UK recognises 'acts of genocide' against Yazidis by Islamic State
The British government on Tuesday officially acknowledged that the Islamic State group committed "acts of genocide" against the Yazidi people in 2014, the foreign ministry said in a statement.
"The UK has today formally acknowledged that acts of genocide were committed against the Yazidi people by Daesh in 2014," the statement said, using the Arab acronym for the Islamic State.
So far, the UK has acknowledged only four other instances where genocide has occurred, the Holocaust, Rwanda, Srebrenica, and acts of genocide in Cambodia.

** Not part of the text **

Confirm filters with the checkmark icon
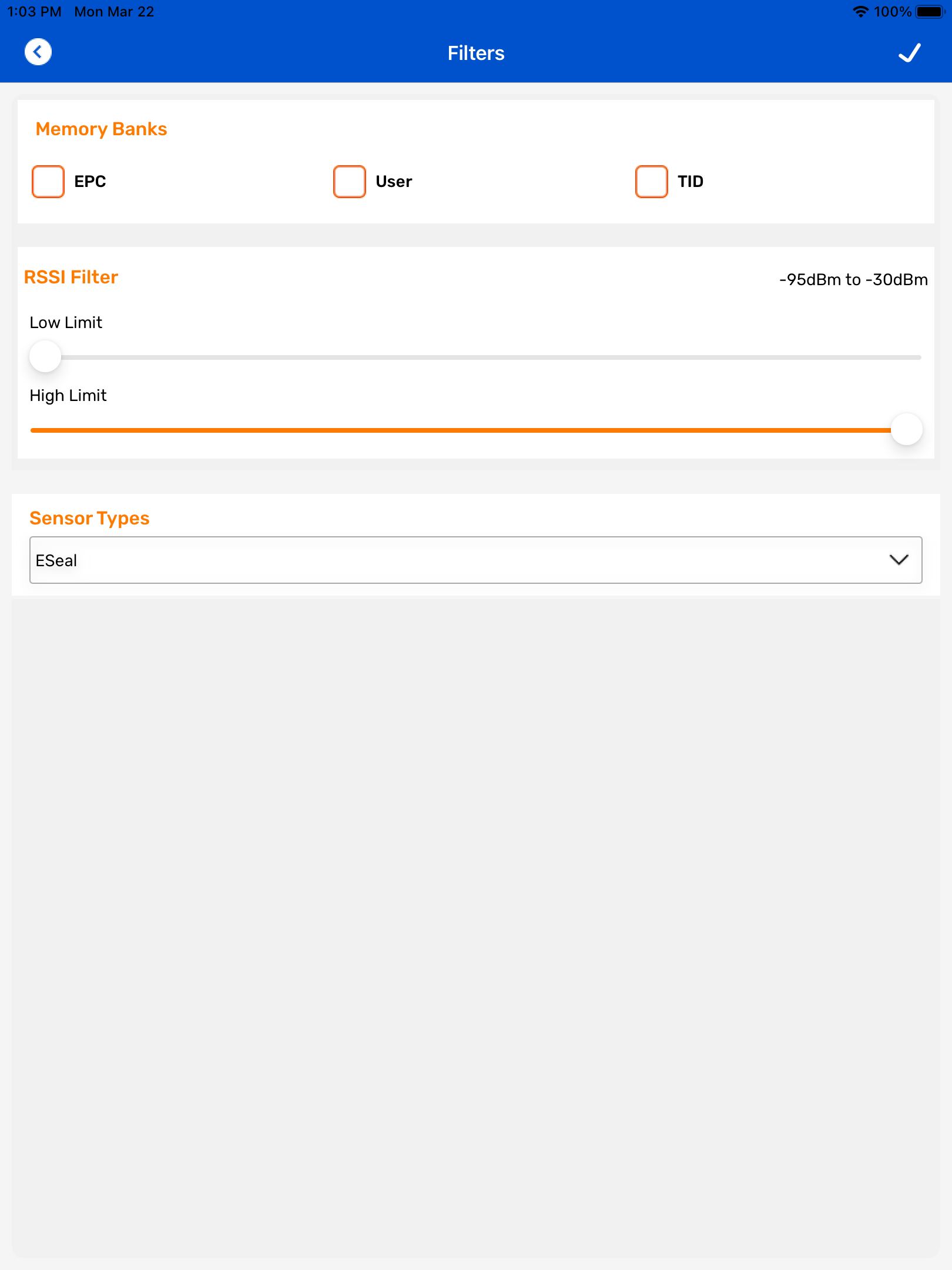 click(x=909, y=53)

The Foreign Commonwealth and Development Office (FCDO) said the announcement comes ahead of events marking nine years since the "atrocities" were committed by the Islamic State against the Kurdish-speaking Yazidi minority in Iraq.
The Yazidis, whose pre-Islamic religion made them the target of IS extremists, were subjected to massacres, forced marriages and sex slavery during the jihadists' 2014-15 rule in northern Iraq province of Sinjar, the Yazidis' traditional home.

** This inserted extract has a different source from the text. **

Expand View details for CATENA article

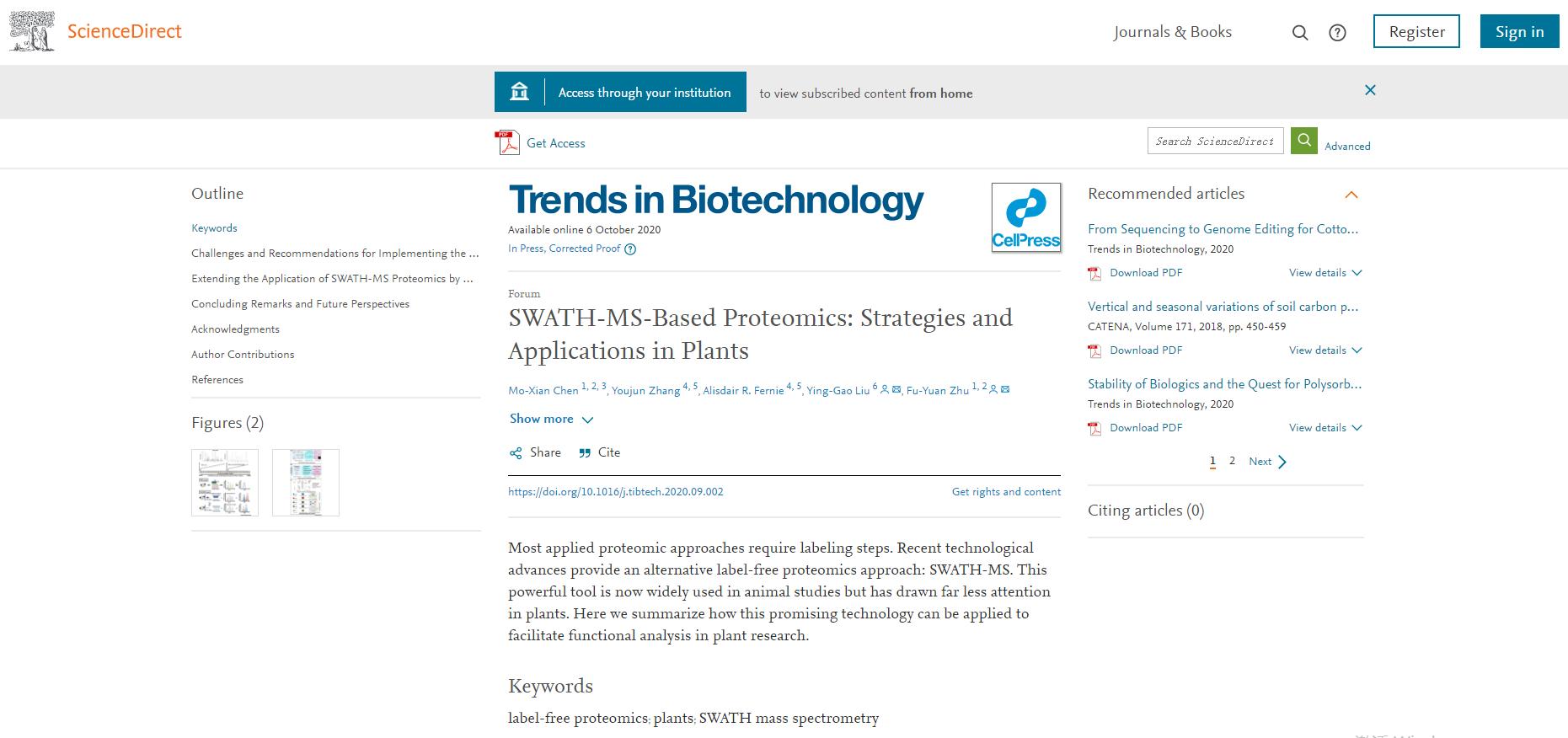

"The Yazidi population suffered immensely at the hands of Daesh nine years ago and the repercussions are still felt to this day," UK's Middle East minister Tariq Ahmad said in the statement.

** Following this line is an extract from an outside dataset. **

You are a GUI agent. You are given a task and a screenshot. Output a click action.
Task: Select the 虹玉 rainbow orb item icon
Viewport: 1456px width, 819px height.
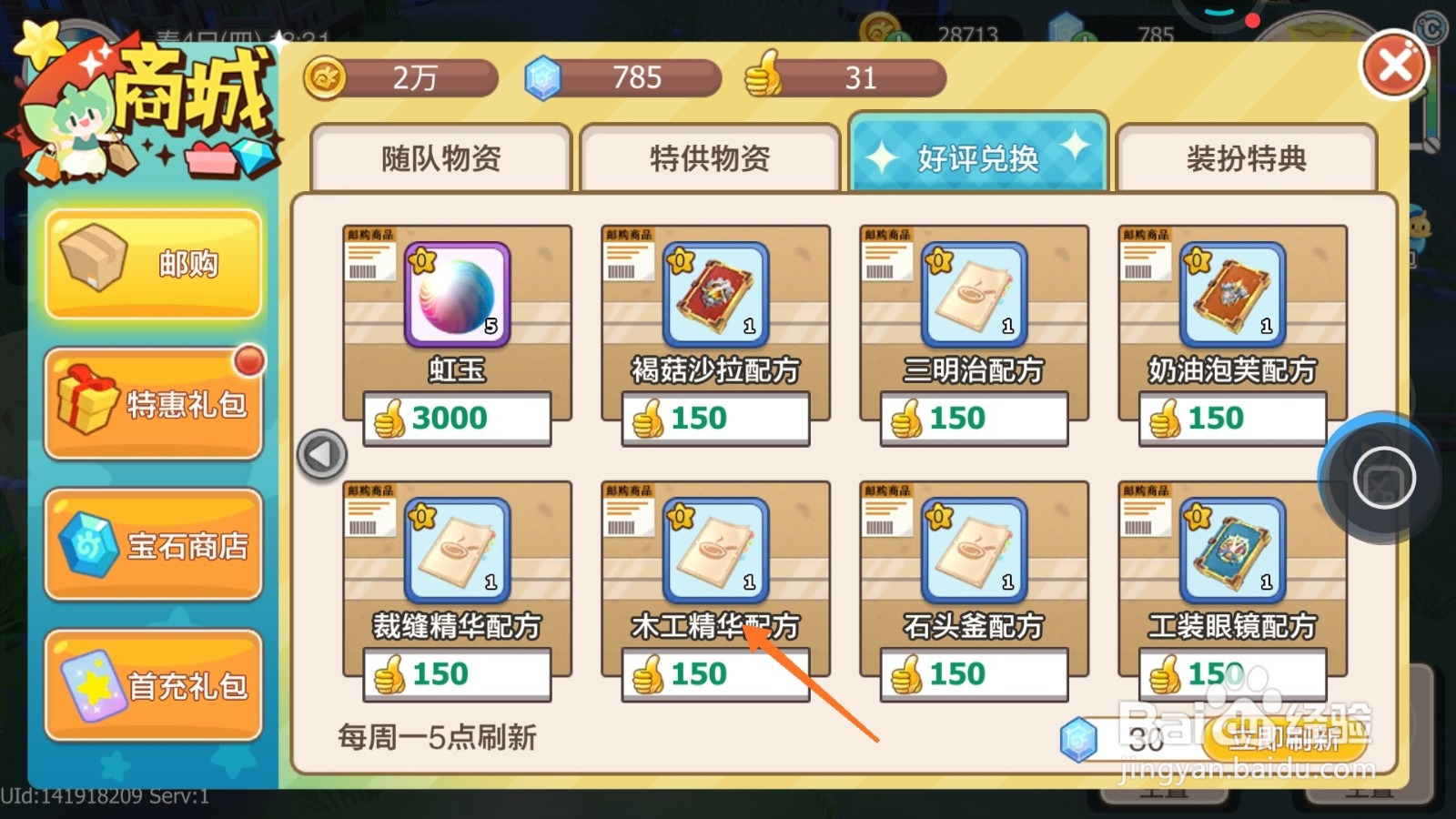coord(457,294)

"Justice and accountability are key for those whose lives have been devastated," he added.
The official recognition follows a German Federal Court of Justice judgement which found a former IS fighter guilty of acts of genocide in Iraq.
The verdict was delivered in 2021 and upheld this January after the court rejected the defendant's appeal.
"The UK's position has always been that determinations of genocide should be made by competent courts", according to the statement.
UK's lower house of parliament, the House of Commons, had unanimously voted to condemn the IS's treatment of Yazidis and Christians in Iraq as amounting to genocide in 2016, in a rare instance of parliamentary determination of genocide.
The foreign ministry had refused to acknowledge the genocide then, in keeping with a long-standing policy on the determination of genocide by courts rather than governments.